#### [EXERCISE OBJECTIVE]
Scan the data below for the string "agent". Copy every line where it appears.

#### [PROVIDED RECORDS]
# # # #

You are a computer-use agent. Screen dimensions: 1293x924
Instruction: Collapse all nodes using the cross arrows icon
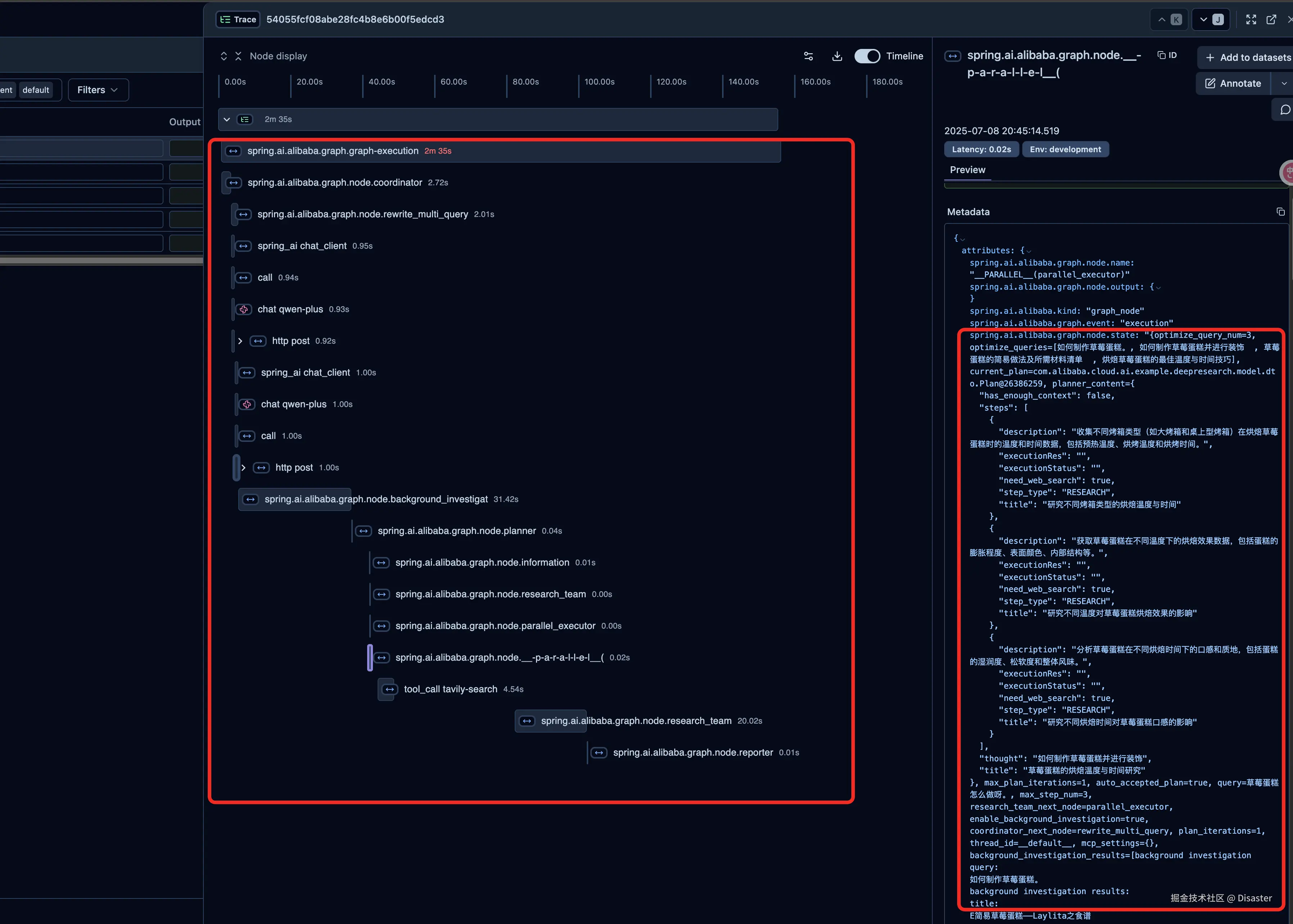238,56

# # # #

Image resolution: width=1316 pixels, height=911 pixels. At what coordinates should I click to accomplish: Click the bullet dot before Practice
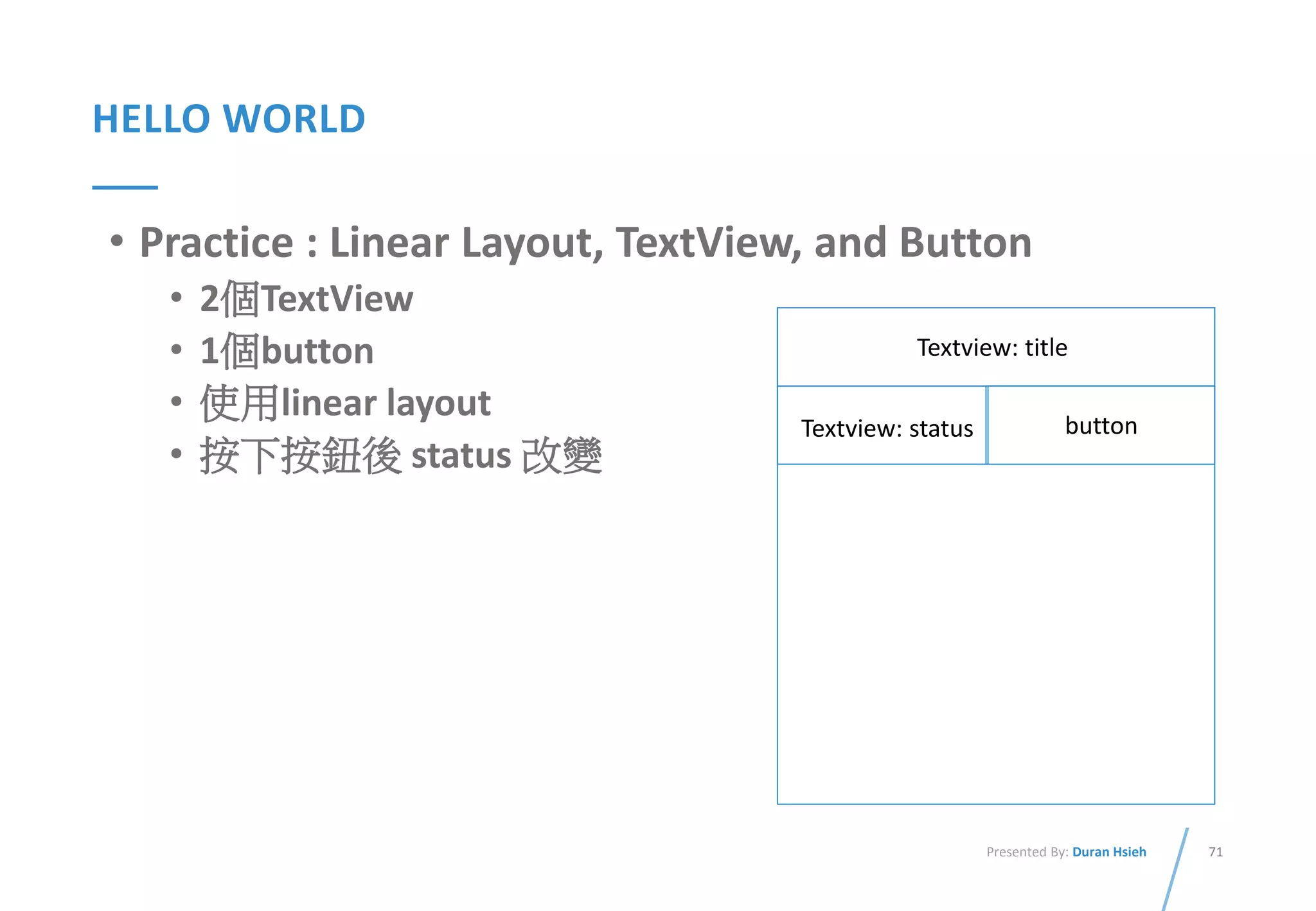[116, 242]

# # # #

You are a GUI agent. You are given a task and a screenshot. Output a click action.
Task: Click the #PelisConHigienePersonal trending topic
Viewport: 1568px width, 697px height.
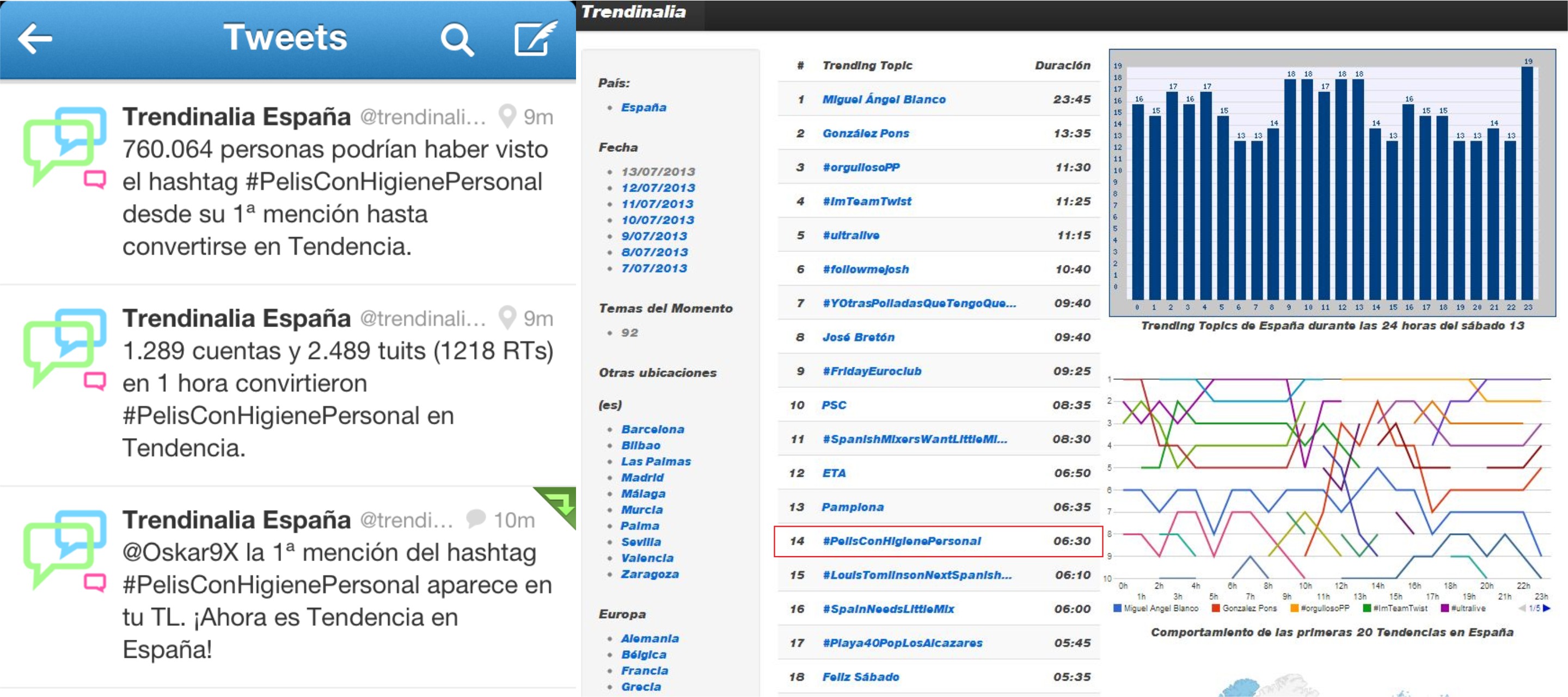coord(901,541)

# # # #

#### [ANSWER TO THIS PROBLEM]
You are a computer-use agent. Screen dimensions: 1293x924
You are a GUI agent. You are given a task and a screenshot. Output a click action.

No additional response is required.